Поскольку рыбки были из популяции № 1, для них эти пугающие сигналы были привычными — в своей родной речке они тоже постоянно сталкивались с ними. Через другой аквариум текла просто чистая вода без всяких следов присутствия хищника — и это для рыбок из популяции № 1 было совершенно новой ситуацией.

Через две недели (довольно большой срок в масштабах гуппиной жизни) ученые сравнили активность уже известных им 135 генов у гуппи из двух аквариумов. Поскольку геном рыбок измениться не мог, различия в активности генов в этом эксперименте могли отражать только индивидуальную фенотипическую реакцию на изменившиеся условия.

И вот тут выяснилось самое интересное. Из 135 исследованных генов 120 (89 %) отреагировали на исчезновение хищников изменением активности в сторону, противоположную той, в которую она менялась в ходе эволюционного приспособления к отсутствию хищников. То есть те гены, которые в ходе эволюции увеличивали свою активность, в ходе индивидуальной реакции ее уменьшали — и наоборот. Наблюдалась даже некоторая пропорциональность: чем сильнее интенсивность работы того или иного гена отклонялась от исходных значений у рыбок, только что столкнувшихся с отсутствием хищника, — тем больше было ее отклонение в противоположную сторону через три-четыре поколения жизни в безопасности. А те 15 генов, у которых направление индивидуальных изменений активности совпало с эволюционным, отличались наиболее слабыми изменениями ее в обоих случаях.

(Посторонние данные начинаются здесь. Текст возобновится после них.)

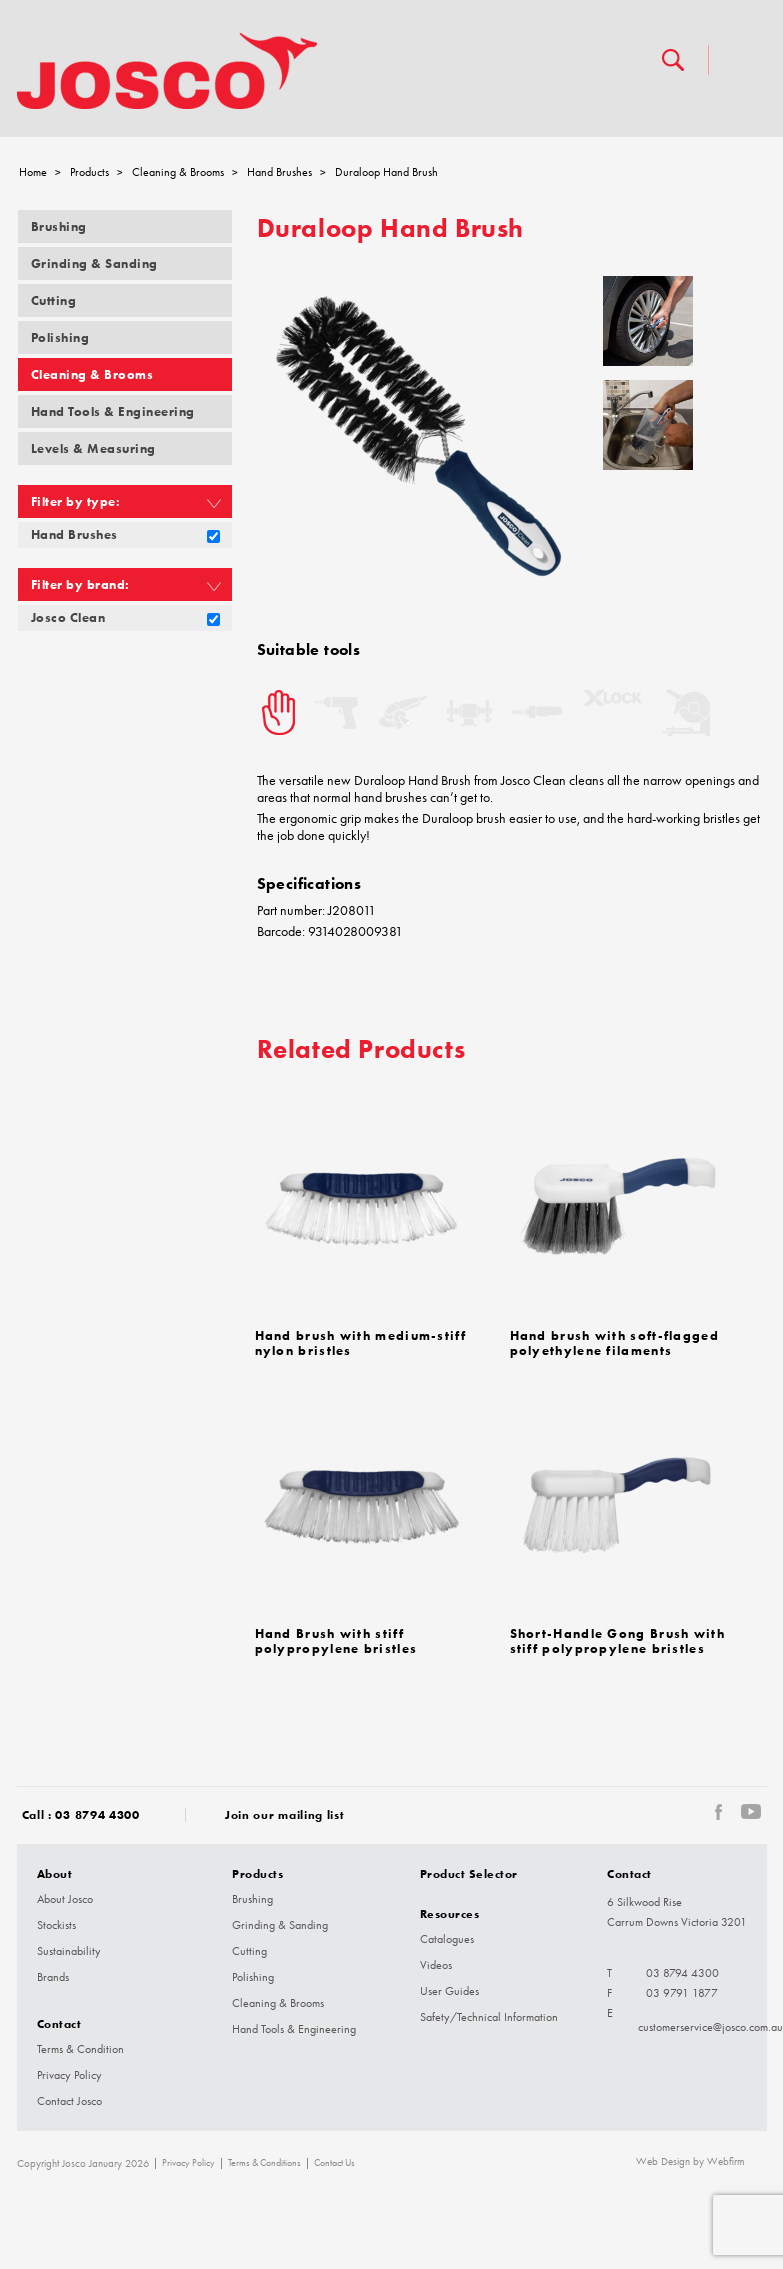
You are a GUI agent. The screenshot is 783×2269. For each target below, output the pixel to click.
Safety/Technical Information (489, 2017)
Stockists (56, 1925)
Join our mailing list (285, 1814)
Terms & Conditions (264, 2163)
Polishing (60, 337)
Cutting (54, 300)
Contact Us (334, 2163)
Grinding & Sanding (94, 263)
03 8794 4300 (97, 1814)
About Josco (65, 1899)
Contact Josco (69, 2101)
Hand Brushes (279, 172)
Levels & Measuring (93, 448)
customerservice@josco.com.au (710, 2027)
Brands (53, 1977)
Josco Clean (68, 617)
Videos (436, 1965)
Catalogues (447, 1939)
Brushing (59, 226)
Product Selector (469, 1873)
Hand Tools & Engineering (113, 411)
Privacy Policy (69, 2075)
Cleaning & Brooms (178, 172)
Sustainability (69, 1951)
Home (33, 172)
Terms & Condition (80, 2049)
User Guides (449, 1991)
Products (89, 172)
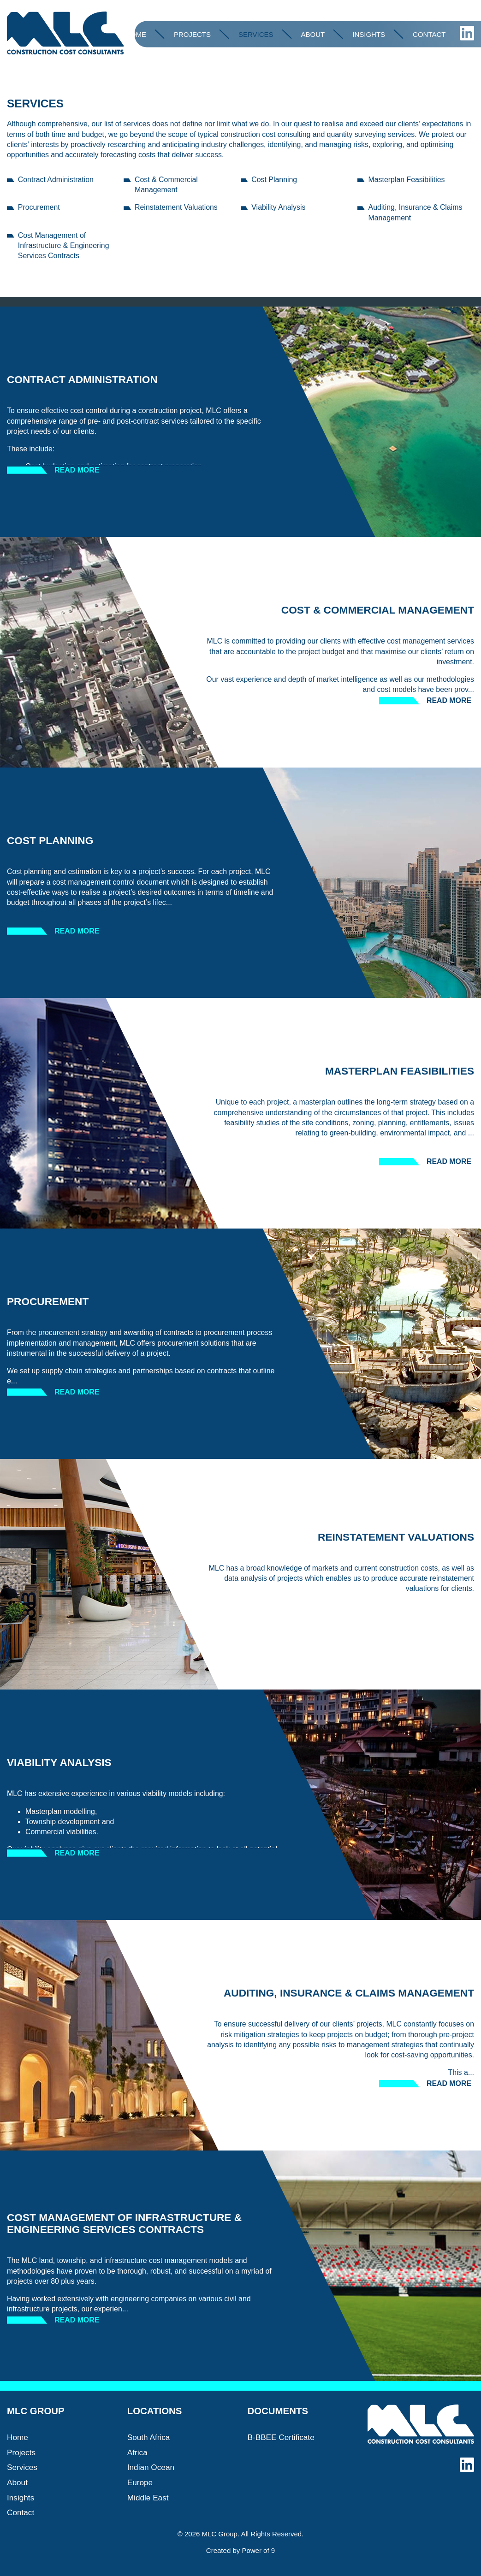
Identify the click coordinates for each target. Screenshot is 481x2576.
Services (255, 34)
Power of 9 (258, 2550)
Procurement (39, 207)
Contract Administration (56, 179)
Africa (137, 2452)
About (313, 34)
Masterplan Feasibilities (406, 179)
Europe (140, 2482)
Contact (429, 34)
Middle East (148, 2497)
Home (135, 34)
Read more (76, 470)
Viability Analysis (278, 207)
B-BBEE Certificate (281, 2437)
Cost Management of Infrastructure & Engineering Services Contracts (63, 245)
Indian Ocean (150, 2467)
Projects (192, 34)
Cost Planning (274, 179)
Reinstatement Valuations (176, 207)
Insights (368, 34)
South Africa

Какое все это имеет отношение к вопросу об эволюционной роли эпигенетических эффектов? Самое прямое: изменения активности генов в ходе жизни особи (в отличие от тех, что происходят в ряду поколений) — это и есть эти самые эпигенетические эффекты в чистом виде. Правда, группа Резника не изучала возможность и степень их наследования — этого не позволяли применяемые методы измерения активности генов. Но и без этого картина достаточно красноречива: эпигенетические сдвиги не «предвосхищают» последующие эволюционные изменения, не «прокладывают пути» для них, а уводят организм куда-то совсем не туда.

Конечно, такая картина получена хотя и для очень большого числа генов, но все-таки для единственного вида и для адаптации к единственному фактору — исчезновению хищников. Но вспомним парадоксальные результаты работ по «эпигенетическому ламаркизму»: едва ли не все они обнаруживают дезадаптивные эпигенетические изменения. В свете работы группы Резника противоположная направленность эпигенетических и эволюционных сдвигов предстает уже не странным невезением энтузиастов-исследователей, а общей закономерностью. Кстати, сами авторы «гуппиного» исследования так прямо и пишут, что фенотипическую пластичность можно использовать для прогноза направления эволюции под действием того или иного нового фактора — например, глобального потепления. Мол, глянул, как изменилась активность тех или иных генов у первого поколения, попавшего под действие этого фактора, — и уверенно предсказываешь, что в эволюции все будет наоборот.